Linden helps to lower elevated blood pressure. High blood pressure often causes heart problems. When we live with chronic stress for extended periods, the musculature surrounding the arteries can become permanently contracted. This means that the opening through the artery is narrowed and the heart has to pump harder to get the blood through. Linden has gentle, relaxing properties that make it an excellent remedy for long-term stress, especially when it is affecting the cardiovascular system.

Recipe for Lime flower cordial

Ingredients for every litre of water:
300 grams of Lime blossoms – this translates as a small basket, loosely packed, when you’re out harvesting
500g organic light brown sugar
10ml of lemon juice


Lime blossoms grow in clusters on a stalk with a pale green, paddle shaped bract.

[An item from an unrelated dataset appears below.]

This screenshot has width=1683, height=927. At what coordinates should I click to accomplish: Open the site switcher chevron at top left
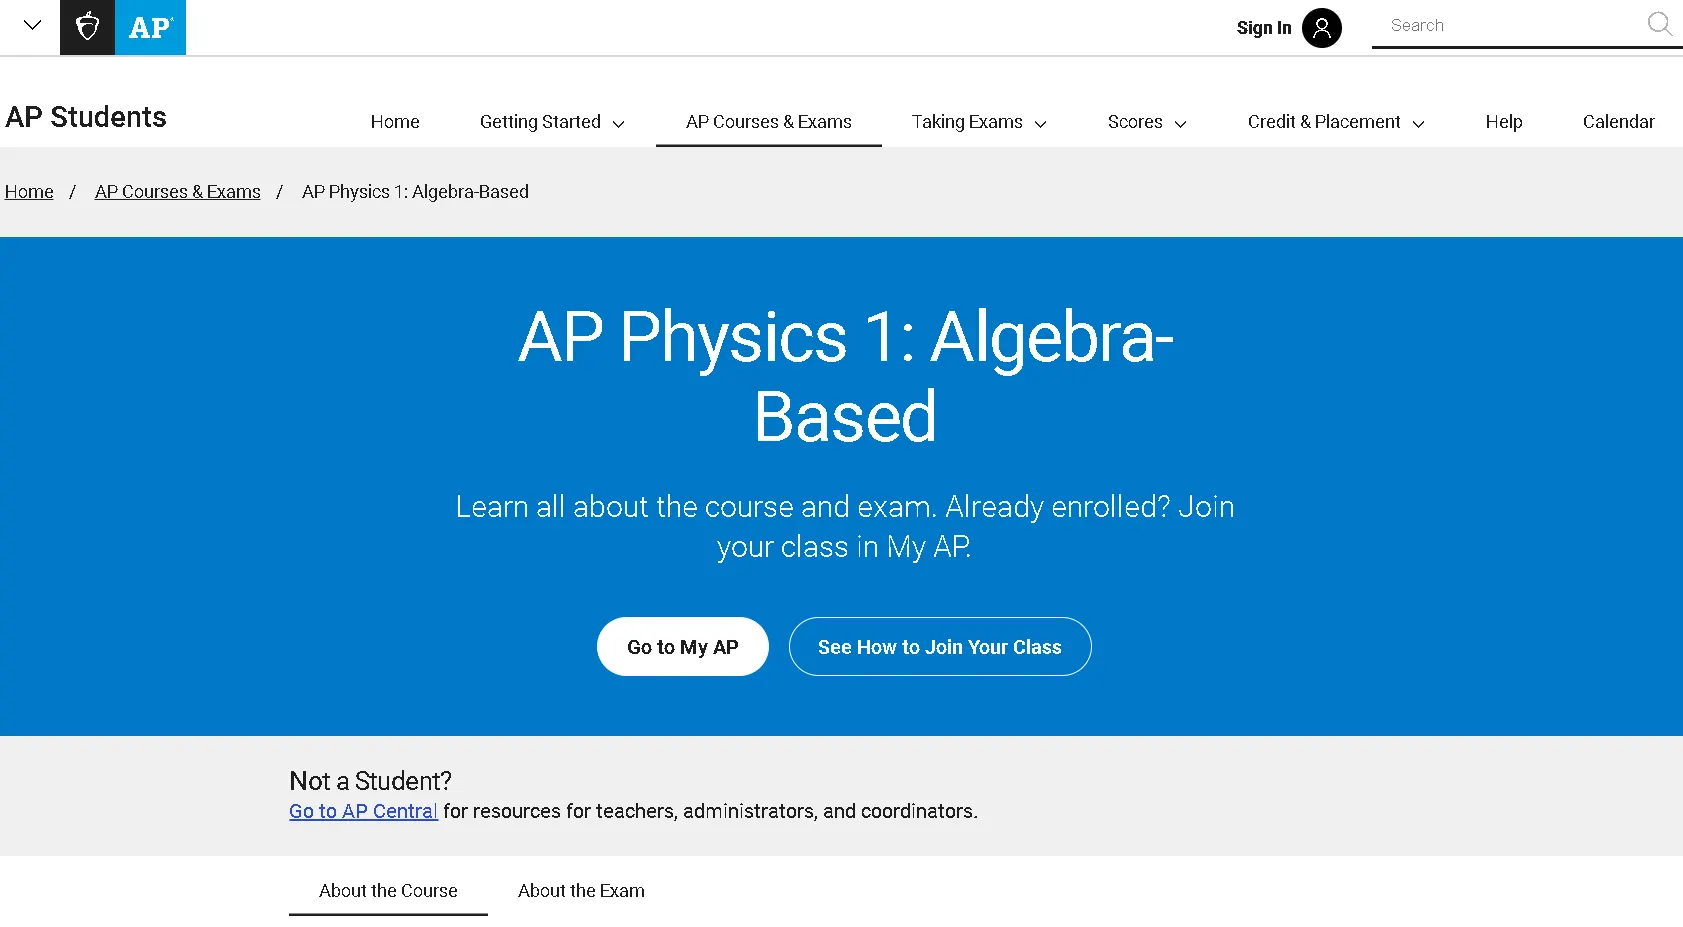tap(29, 25)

Remove the stalk and bract and put the flowers (with the green leaf looking-bract) into a bowl big enough to take the amount of water you’re using. Boil the water, pour over the blossoms, cover with a tea towel and leave to infuse overnight or for at least 8 hours.
Strain through a sieve lined with muslin. Leave this to do it by itself, don’t try and squeeze the cloth to hurry it up.
Bring the infusion to a simmer with the sugar and the lemon juice until the sugar has dissolved, then boil for 5 minutes. Taste and add more lemon if desired.

It keeps fine for a month in the fridge

The syrup is absolutely divine a flavour of honeyed pears, lovely as a drink, made into a sorbet or poured over ice-cream.